Retype the line with "Task: Clear the Title field with the X icon" exactly. Then retype every line after it through the end of the entries below, and nothing more, leaving out pictures.

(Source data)
BEGIN

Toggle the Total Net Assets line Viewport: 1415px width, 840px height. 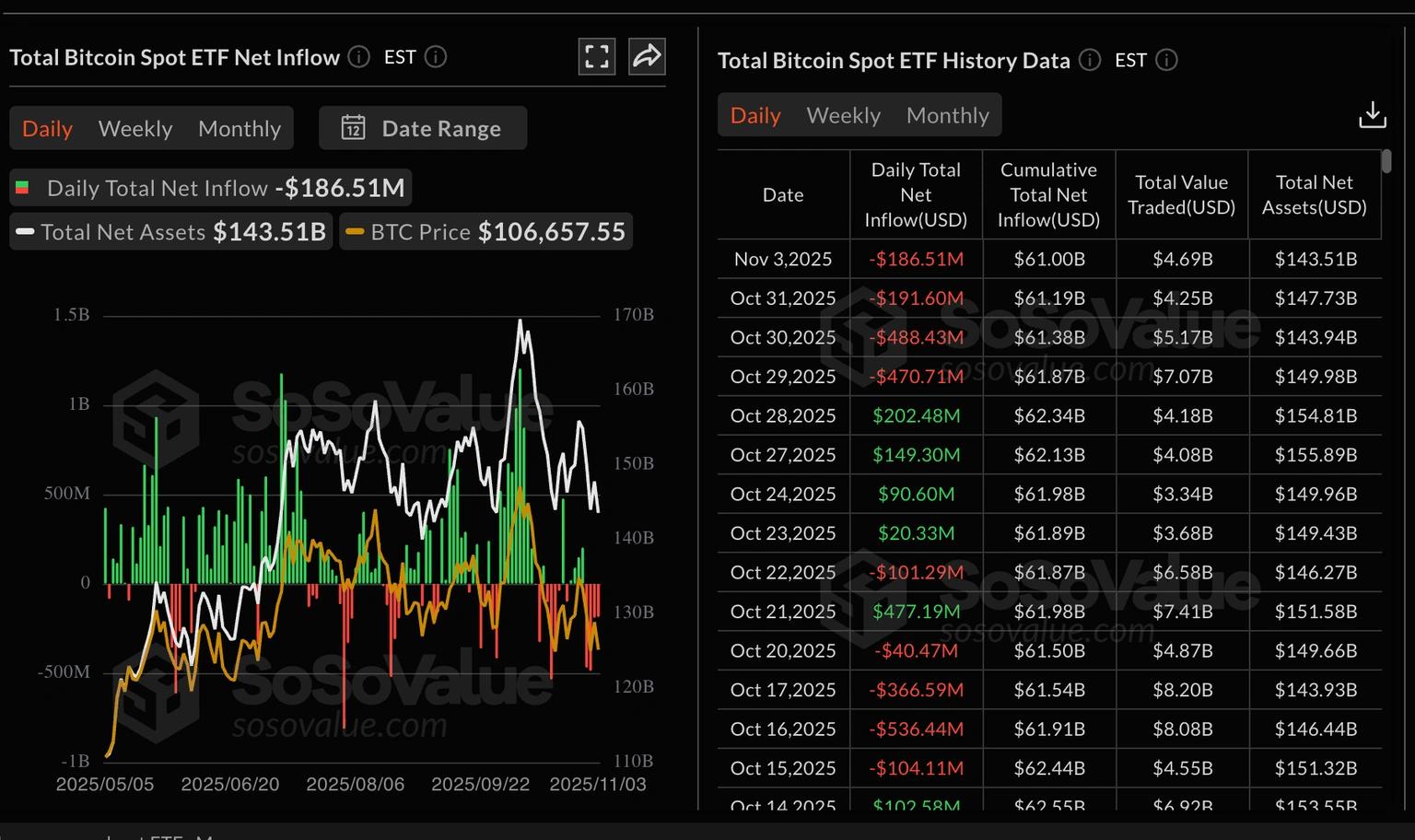(x=170, y=231)
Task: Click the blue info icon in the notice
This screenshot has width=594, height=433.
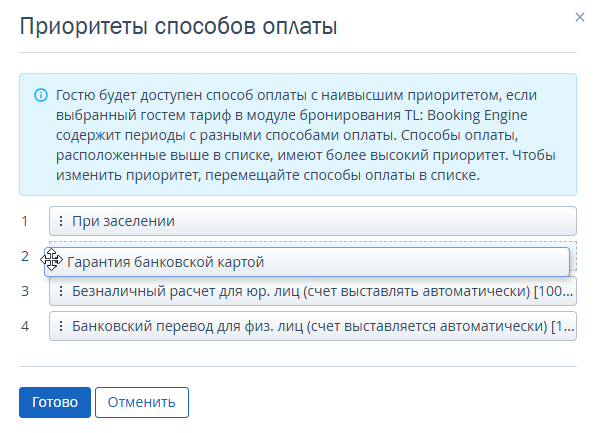Action: (x=41, y=95)
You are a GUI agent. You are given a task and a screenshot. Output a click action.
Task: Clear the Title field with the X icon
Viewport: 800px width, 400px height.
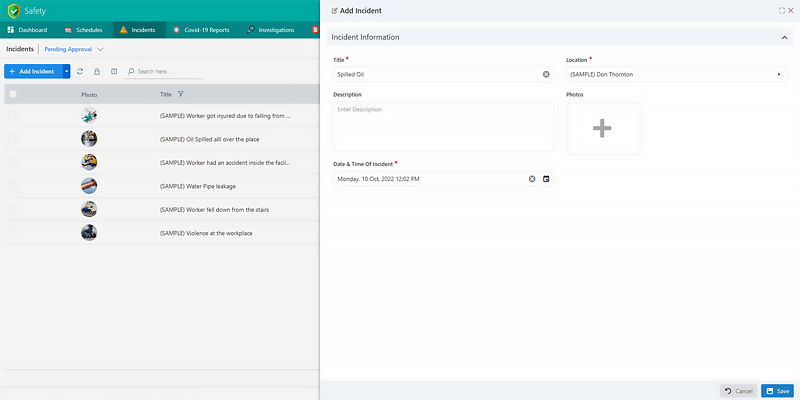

END

Exercise answer >>
Task: Clear the Title field with the X icon
Viewport: 800px width, 400px height.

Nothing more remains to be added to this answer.